It’s hard to go wrong with black-eyed susans (Rudbeckia spp.). They’re lovely no matter how or where you plant them, pairing well with most other perennials, grasses and shrubs. Try digitalis, salvia, delphinium, hollyhocks, echinacea, Russian sage, bee balm, any bunch grass, ribes…. it doesn’t matter.
At the moment I’m particularly fond of paring them with equal blocks of purple-blues (like sage) and purple needle grass or Mexican feather grass. And I love them when planted in mass. A drift of dark green foliage with long lasting golden, summer blooms against a block of lavender-blue blooms with grey green foliage and the warm texture of grasses in equal blocks. Throw in a yucca or agave (while giving care to meet water requirements or lack there of) and we’ve just created a breathtaking bit of garden.

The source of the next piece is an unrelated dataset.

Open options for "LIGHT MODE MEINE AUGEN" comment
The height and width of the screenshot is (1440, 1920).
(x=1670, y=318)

Better yet, the allure doesn’t stop there. I was looking in on these particular black-eyed susans and nearly missed this busy garden spider. It appeared suspended in mid-air, waiting for it’s next meal to fly heedlessly into it’s web.

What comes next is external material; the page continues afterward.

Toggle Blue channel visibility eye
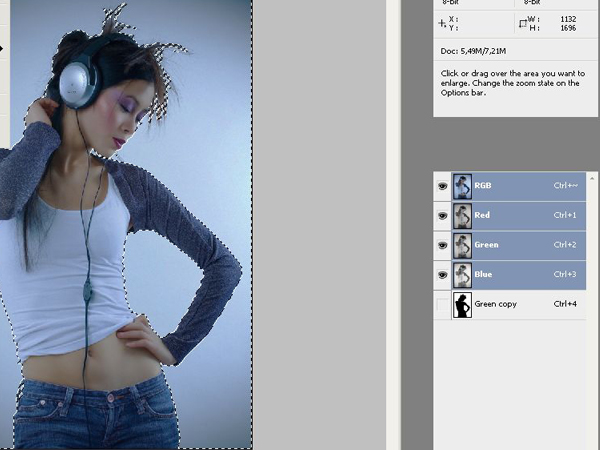600x450 pixels. 442,275
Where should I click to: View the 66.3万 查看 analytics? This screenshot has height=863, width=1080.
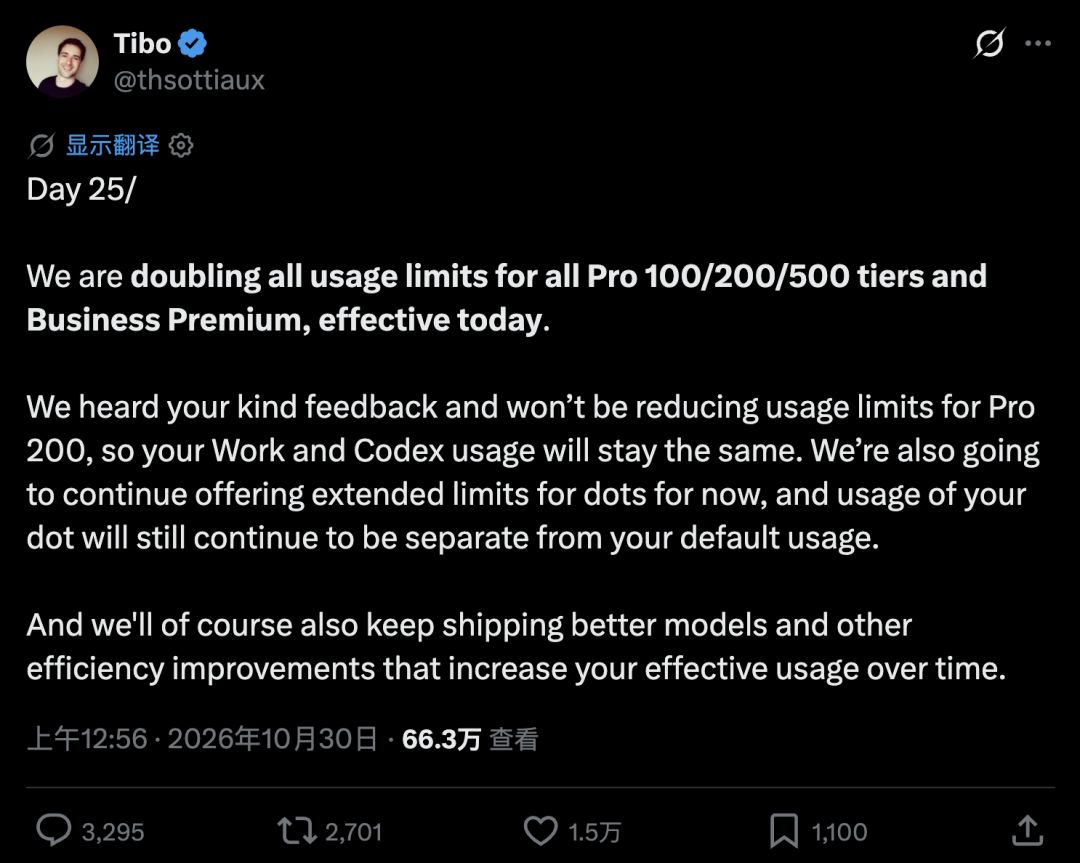(470, 739)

Eventually it will most likely take it’s turn as an unsuspecting victim. Providing a tasty and vital snack to a songbird in summer or when dormant in winter.

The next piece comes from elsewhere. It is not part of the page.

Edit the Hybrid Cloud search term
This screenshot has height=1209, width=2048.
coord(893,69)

In general Rudbeckia spp. are easy to grow, requiring modest soils that can be heavy but well drained with moderate to occasional water. Once established they tolerate less water than usually given. They prefer full sun but will also grow in part sun. Snails and slugs enjoy feeding on them. I’ve also had mine taken to the ground by voles, bunnies and deer. Even so, they can rebound. An admirable quality.
Propagate by seed in spring and divide out in late summer and into fall.